# Rossignol Bandit B1 ?



## Bumpsis (Apr 1, 2008)

My wife is ready to step off her straight skis and I'm seeing a nice deal on Rossi Bandits B1 ($ 199 for new 2007 model) on evogear.com
This model has been out for a while, so I figure some of you are familiar with it.
From general description is sounds like it would be a good ski for her. I rented a some kind of a Rossi Bandit a couple years back in Lake Tahoe and I really liked it.

She's has a solid technique and can ski  well just about anything we have out here. She's a strong but careful skier (keeps speed under control) and  can keep up with the big boys when she wants to. 
She's about 140lb and quite athletic. 

She recently rented some skiis just to check out  the parabolic ski experience and what she liked the most was the fact that she could be on shorter skiis. This made it much easier for her to chase our two sons on gladed trails.
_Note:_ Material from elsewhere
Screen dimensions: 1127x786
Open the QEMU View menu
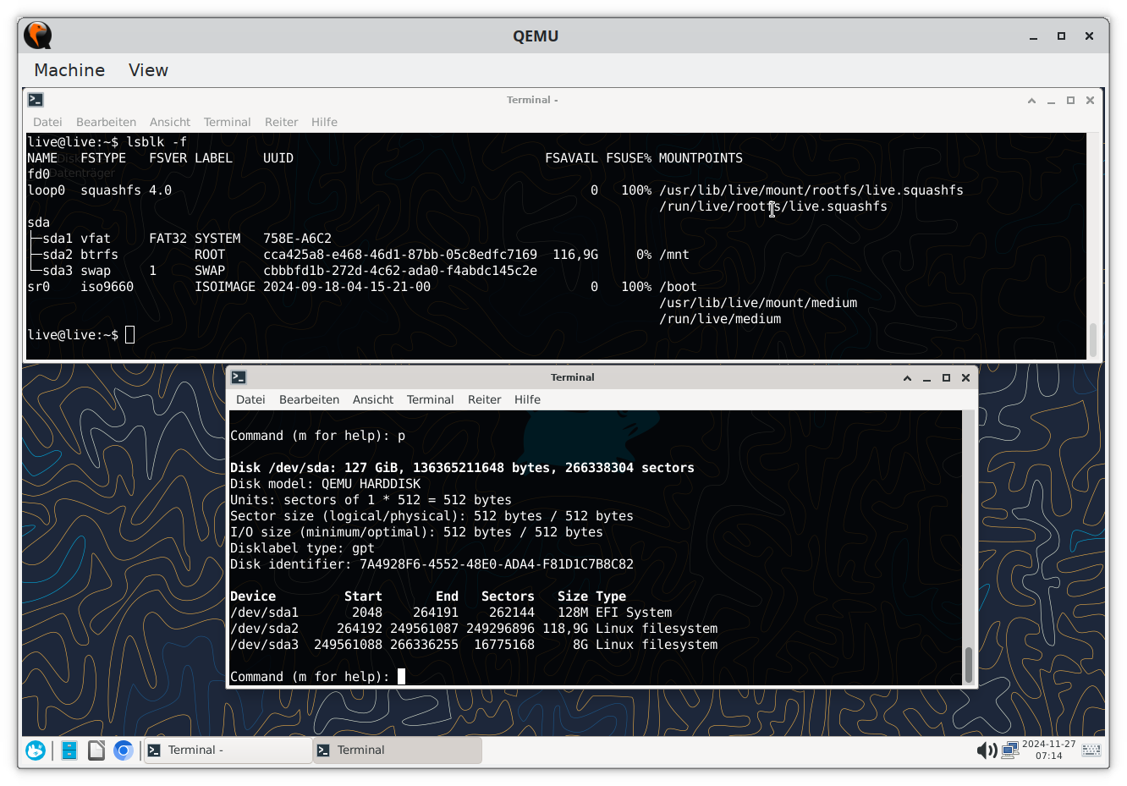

Her regular 185cm straight skis can give her panic attacts in tight woods. So now, she really wants to step down in lenght but keep the speed satbilty she now has on her straight sticks
Any opinions on the Rossi Bandits? The deal is good and fits the budget.


----------



## deadheadskier (Apr 2, 2008)

I've had pretty good luck with the Bandit line.  I had a pair of Bandit X from 2001-2002 that was my primary ski to last year and thought it to be a very versatile east coast ski in all but deep snow.

This year I've been skiing on a pair of last season's B2's and love them in everything, but hardpack/ice.

I just picked up a pair of two years ago Bandit X for a good price that I'm looking to have as my primary bump ski and I believe it will do a bit better on the hardpack.  We'll see.  Hopefully get out on em' for a couple of days before the season is through.


----------



## jack97 (Apr 2, 2008)

Be aware that rossi has changed the bandit, presently it's a mid fat, soft ski; 114-74-104. Target skier intermediate/advance skiers. 

The bandits that were made before 2004/2005 had a different geometry, 109/70/99. Back then this was the dimension for all mnt skis. This ski was soft enough for bumps but had enuf shape to carve out some turns.


----------



## deadheadskier (Apr 2, 2008)

jack97 said:


> The bandits that were made before 2004/2005 had a different geometry, 109/70/99. .



These are the dimensions of what I picked up.  It's basically the 04-05 skis realeased late in the year with the 05/06 graphics


----------